-- Data to process follows --
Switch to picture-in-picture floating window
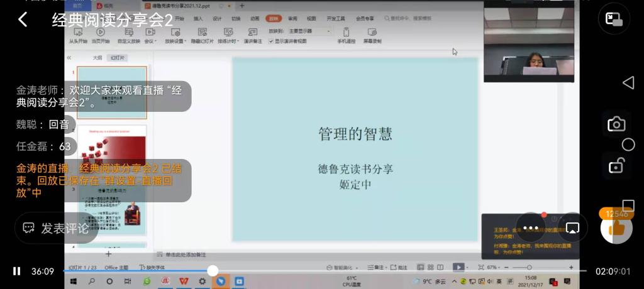644x289 pixels. click(614, 19)
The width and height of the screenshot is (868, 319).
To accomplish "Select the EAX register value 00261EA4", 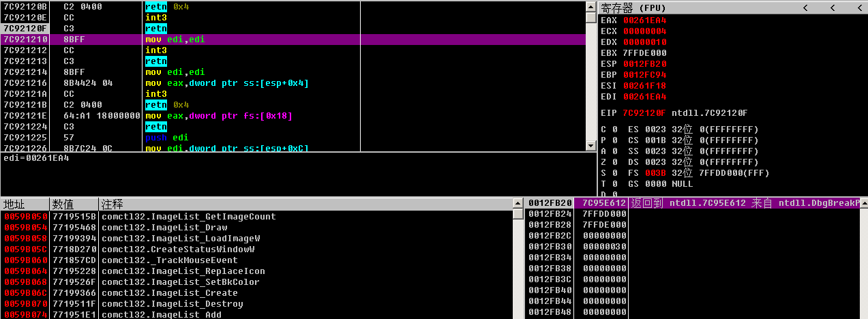I will (x=644, y=20).
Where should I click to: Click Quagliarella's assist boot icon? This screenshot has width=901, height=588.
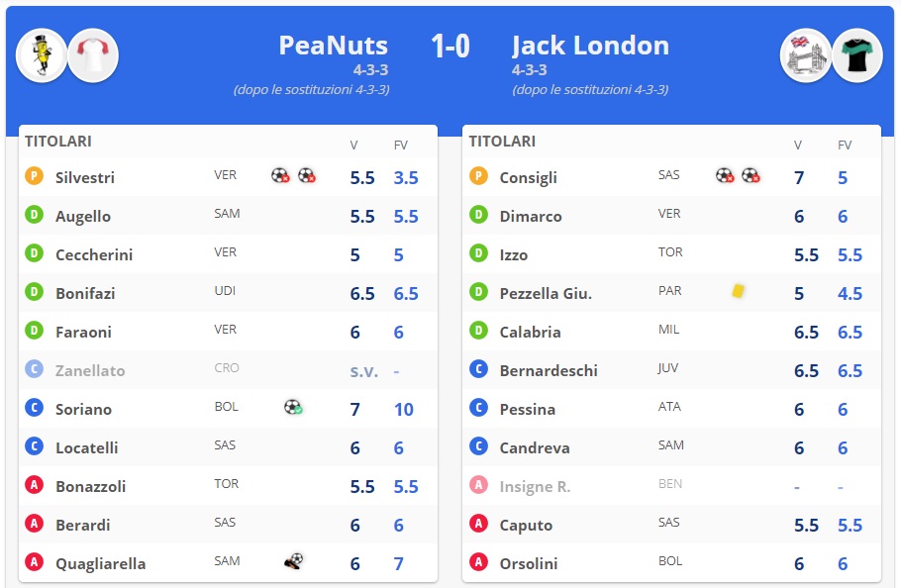pos(292,561)
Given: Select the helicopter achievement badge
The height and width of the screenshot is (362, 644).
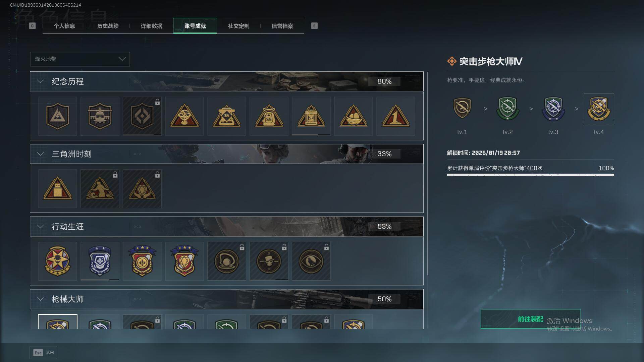Looking at the screenshot, I should tap(100, 116).
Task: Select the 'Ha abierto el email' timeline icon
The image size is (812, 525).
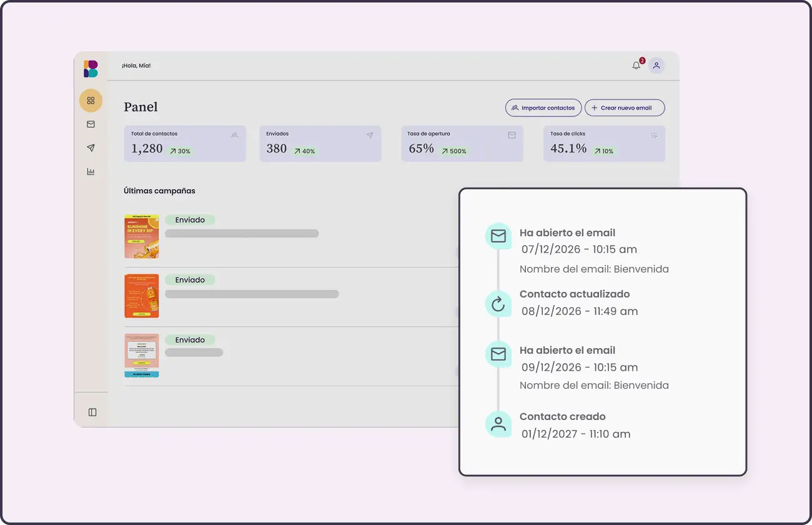Action: (x=498, y=236)
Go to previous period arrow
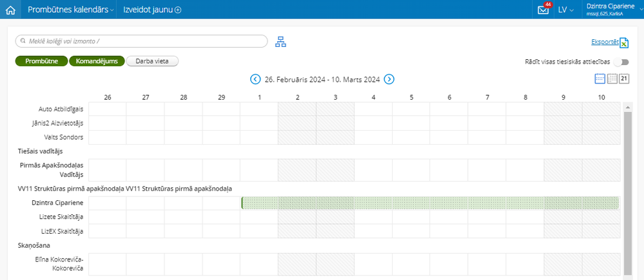This screenshot has width=644, height=280. click(x=255, y=79)
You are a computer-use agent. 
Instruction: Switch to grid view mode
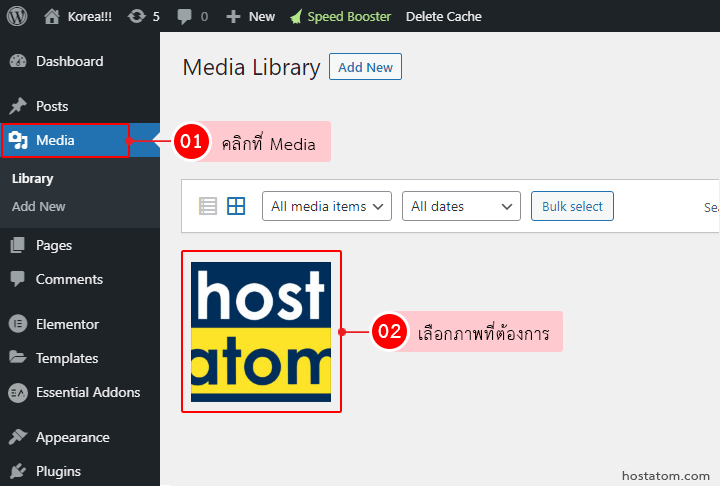[x=236, y=206]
-- Data to process concluded --
Problem to solve: Could you write out exactly the lines running from the one with "The height and" through the last line of the data above, both ends kept, and omit any picture?

Result for this exercise:
The height and width of the screenshot is (362, 644).
Looking at the screenshot, I should tap(100, 116).
Task: Select the 'Ha abierto el email' timeline icon
The image size is (812, 525).
Action: (x=498, y=236)
Go to previous period arrow
This screenshot has width=644, height=280. click(x=255, y=79)
You are a computer-use agent. 
Instruction: Switch to grid view mode
[x=236, y=206]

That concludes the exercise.